I assume the above comment was from Forbidden City on Main Street. Forbidden City is an amazing asset to the city of Middletown. Sophisticated food, wonderful service and a great atmosphere. It would be a huge loss and shame for Middletown to lose such a restaurant because of noise, trash and a negative element.
ReplyDeletethat bar next to Forbidden City is nothing but trouble.
ReplyDeletenice review. well written.
ReplyDeletei also LOVE Forbidden city. such a wonderful restaurant.
I think this is an important point being made by the five-star rated restaurant business.
ReplyDeleteIn Middletown's business growth in the past few years, most of it being restaurants and bars, we have gotten the bad with the good.

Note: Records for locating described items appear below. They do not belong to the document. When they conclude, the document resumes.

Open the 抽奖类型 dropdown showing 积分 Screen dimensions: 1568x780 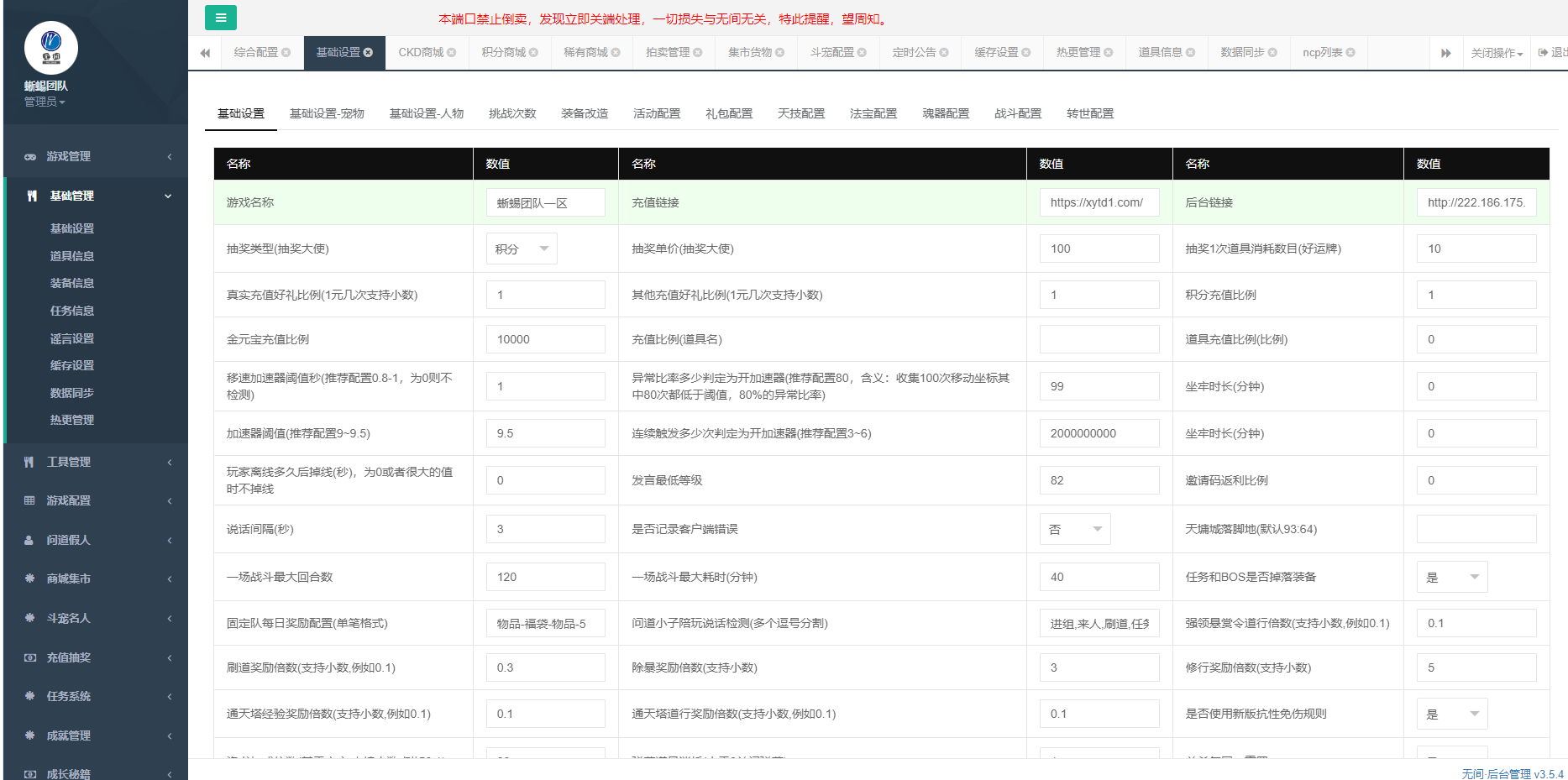click(522, 249)
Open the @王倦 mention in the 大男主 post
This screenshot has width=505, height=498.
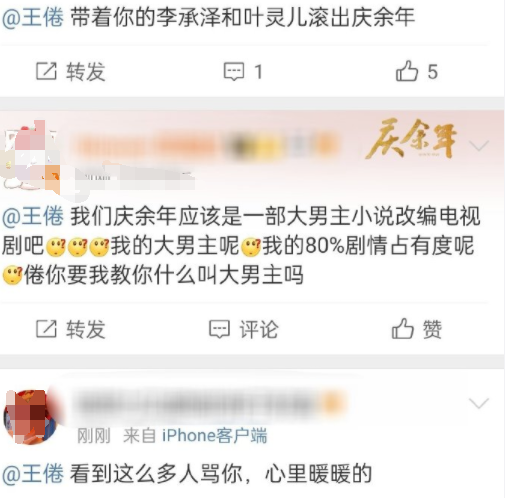pos(33,216)
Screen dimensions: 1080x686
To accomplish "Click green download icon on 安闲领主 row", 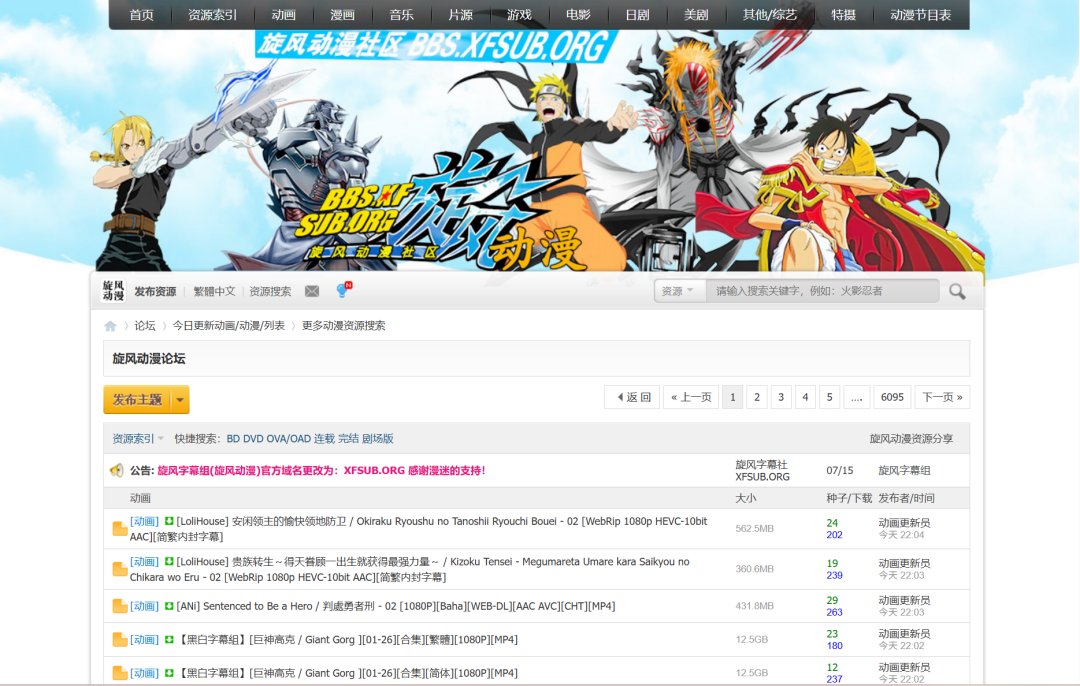I will [x=169, y=521].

The North End bar scene is pretty toxic and ugly, especially what spills onto the street outside the bars at night. Cigarette butts, beer bottles, gum in the pavement, public urination, etc., with the bars not even cleaning up after themselves in consideration of their neighbors or the town. A marked difference from before those businesses were there. Now we see it also mid-town and in the South.
How do businesses that are trying to be clean and upscale, doing really good things for the cultural reputation and growth of this town, survive and thrive if the businesses around them bring everything down to caveman level? Why would any new businesses that aren't the same type of thing want to move here? How will this all play out? Is Middletown's Main Street, through it's renaissance, to become just a rough and tumble saloon town? I think the writer of that comment also has a point about Town Hall. Where are they in all of this?